In 1901 he began to study under Ambroise-Auguste Liébeault and Hippolyte Bernheim, two leading exponents of hypnosis. He greatly enjoyed these studies, taking much inspiration and in 1913, Coué and his wife founded The Lorraine Society of Applied Psychology. His book Self-Mastery Through Conscious Autosuggestion was published in England (1920) and in the United States (1922). Although Coué’s teachings were, during his lifetime, more popular in Europe than in the United States, many Americans who adopted his ideas and methods, such as Norman Vincent Peale, Robert H. Schuller, and W. Clement Stone, became famous in their own right by spreading his words.

The application of his mantra-like conscious autosuggestion, ‘Every day, in every way, I'm getting better and better’ (Tous les jours à tous points de vue je vais de mieux en mieux) is called Couéism or the Coué method.  Coué noticed that in certain cases he could improve the efficacy of a given medicine by praising its effectiveness to the patient. He realised that those patients to whom he praised the medicine had a noticeable improvement when compared to patients to whom he said nothing. This began Coué’s exploration of the use of hypnosis and the power of the imagination.  Coué thus developed a method which relied on the principle that any idea exclusively occupying the mind turns into reality, although only to the extent that the idea is within the realm of possibility. For instance, a person without hands will not be able to make them grow back. However, if a person firmly believes that his or her asthma is disappearing, then this may actually happen, as far as the body is actually able physically to overcome or control the illness.

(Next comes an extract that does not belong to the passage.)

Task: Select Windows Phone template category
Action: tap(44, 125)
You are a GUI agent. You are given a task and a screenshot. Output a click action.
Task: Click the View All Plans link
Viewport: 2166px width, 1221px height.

Thanks to his method, which Coué once called his ‘trick’ patients of all sorts would come to visit him. The list of ailments included kidney problems, diabetes, memory loss, stammering, weakness, atrophy and all sorts of physical and mental illnesses. According to one of his journal entries (1916), he apparently cured a patient of a uterus prolapse as well as migraines. Cyrus Harry Brooks (1890–1951), author of various books on Coué, claimed the success rate of his method was around 93%.

Despite these apparent successes, many remained sceptical however. After Coué made a trip to Boston, the Boston Herald waited six months and then revisited the patients he ‘cured’ and found most initially felt better but soon returned to whatever ailments they previously had. Few of the patients would criticise him however, stating he seemed incredibly sincere in what he tried to do.

Nonetheless, the Herald reporter concluded that any benefit from Coué's method seemed to be temporary and might be explained by being caught up in the moment during one of Coué's events.

Despite these criticisms, Coué was indeed very sincere, and treated as many patients as he could, in groups, free of charge.  His Lorraine Society of Applied Psychology was considered to represent a second Nancy School (an establishment centred on hypnosis and psychotheraby, set up in 1866 by Coué’s former teacher, Ambroise-Auguste Liébeault).  After a lifetime of work in psychology and pharmacy, Coué died on 2nd July 1926, aged sixty-nine.